----- Records provided

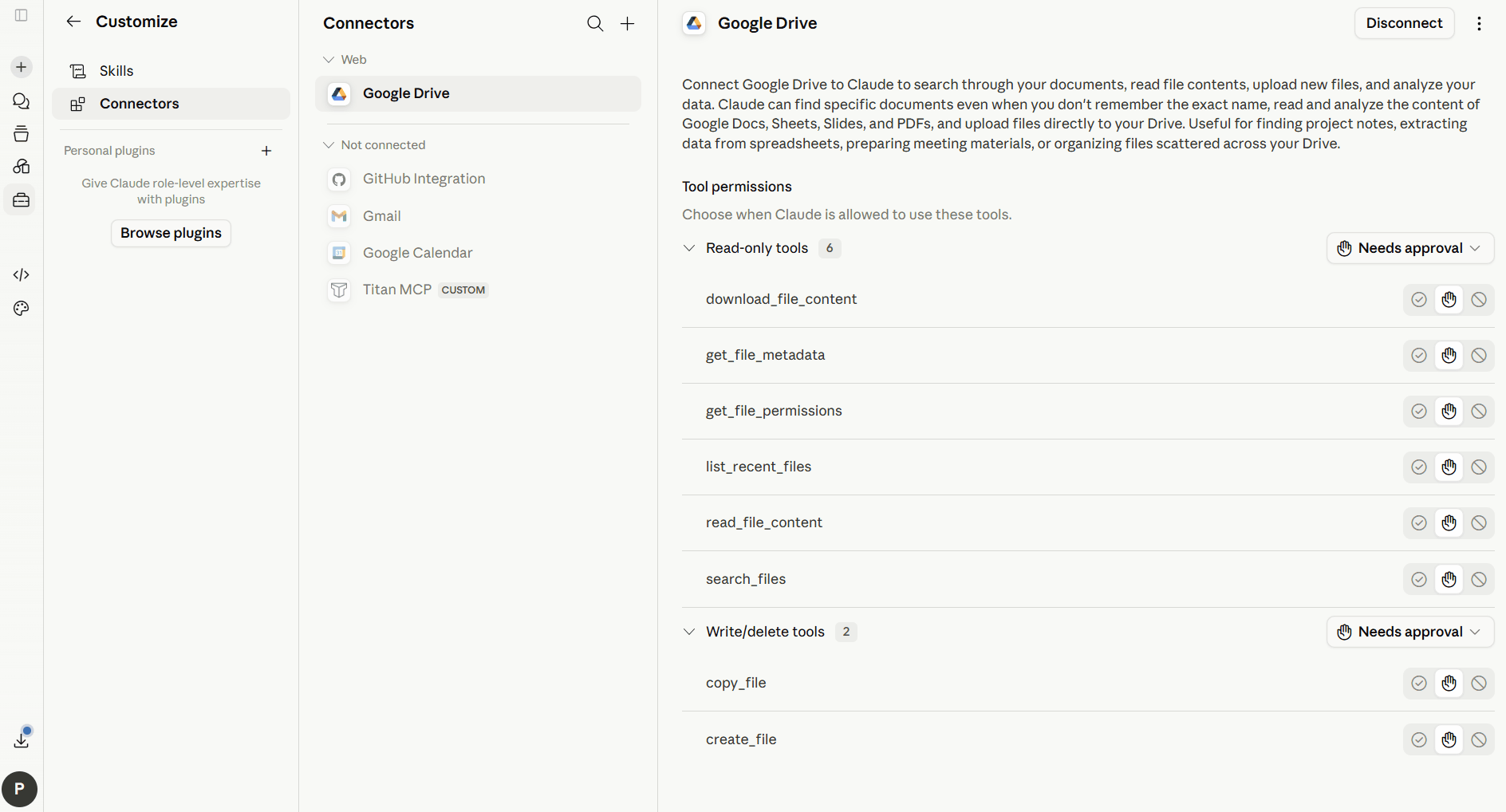Add a personal plugin with the plus icon

click(266, 151)
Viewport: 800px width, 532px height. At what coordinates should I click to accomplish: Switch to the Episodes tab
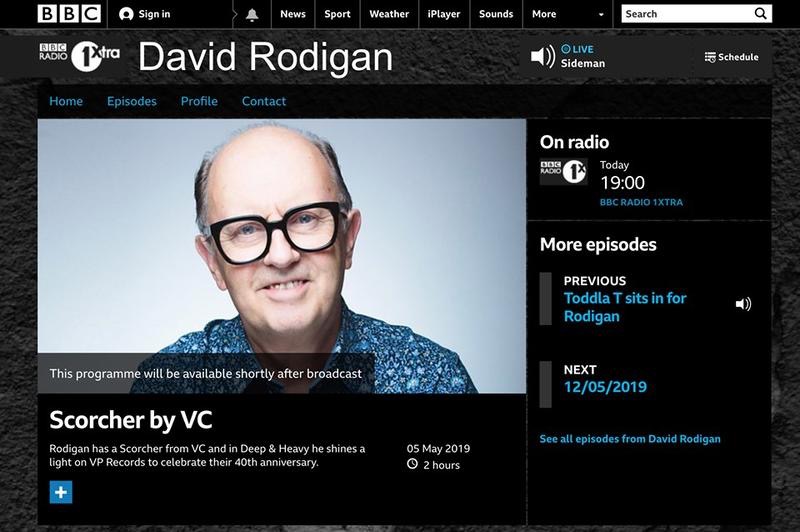pyautogui.click(x=132, y=101)
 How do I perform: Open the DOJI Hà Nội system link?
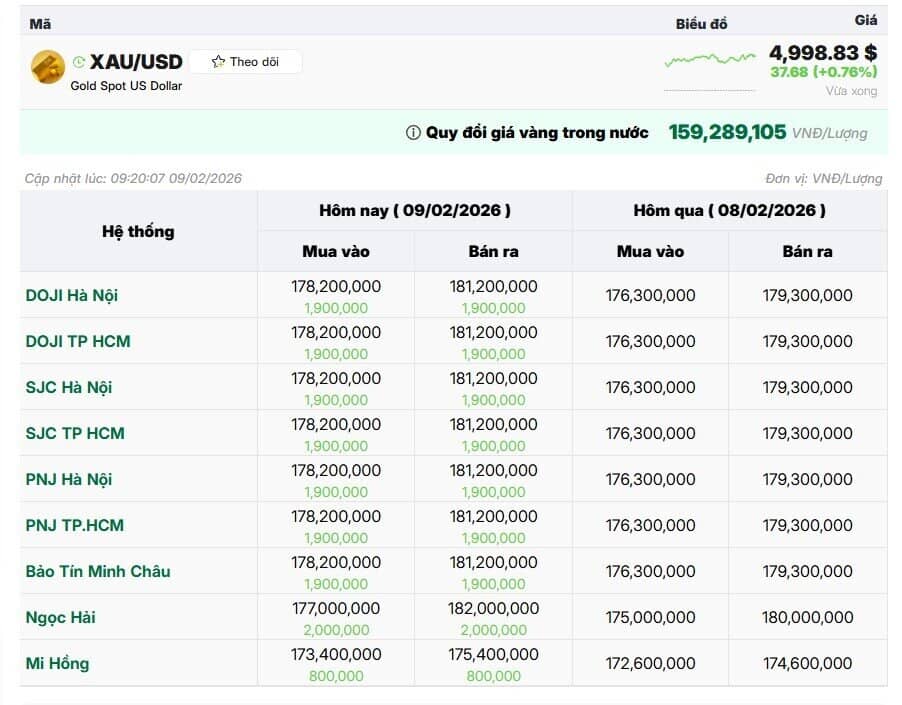(72, 295)
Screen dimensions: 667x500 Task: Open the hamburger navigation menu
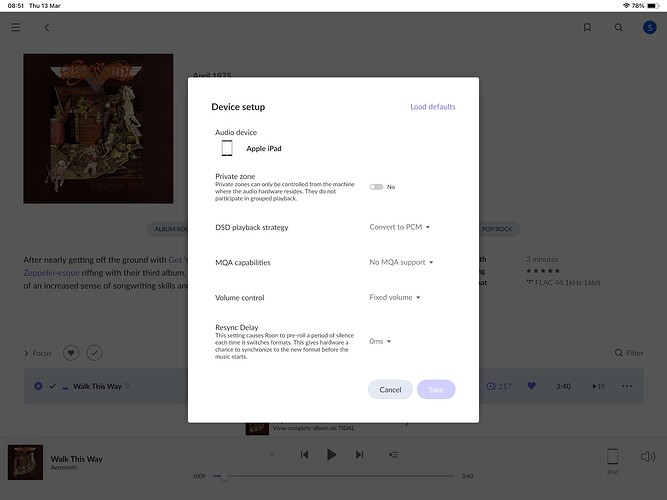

----------

> **Work order**: Output exactly the lines from the line with "How do I perform: Open" to the last line of the records, including both, and leave every picture out.

> **Exercise answer**:
 How do I perform: Open the DOJI Hà Nội system link?
(72, 295)
Screen dimensions: 667x500 Task: Open the hamburger navigation menu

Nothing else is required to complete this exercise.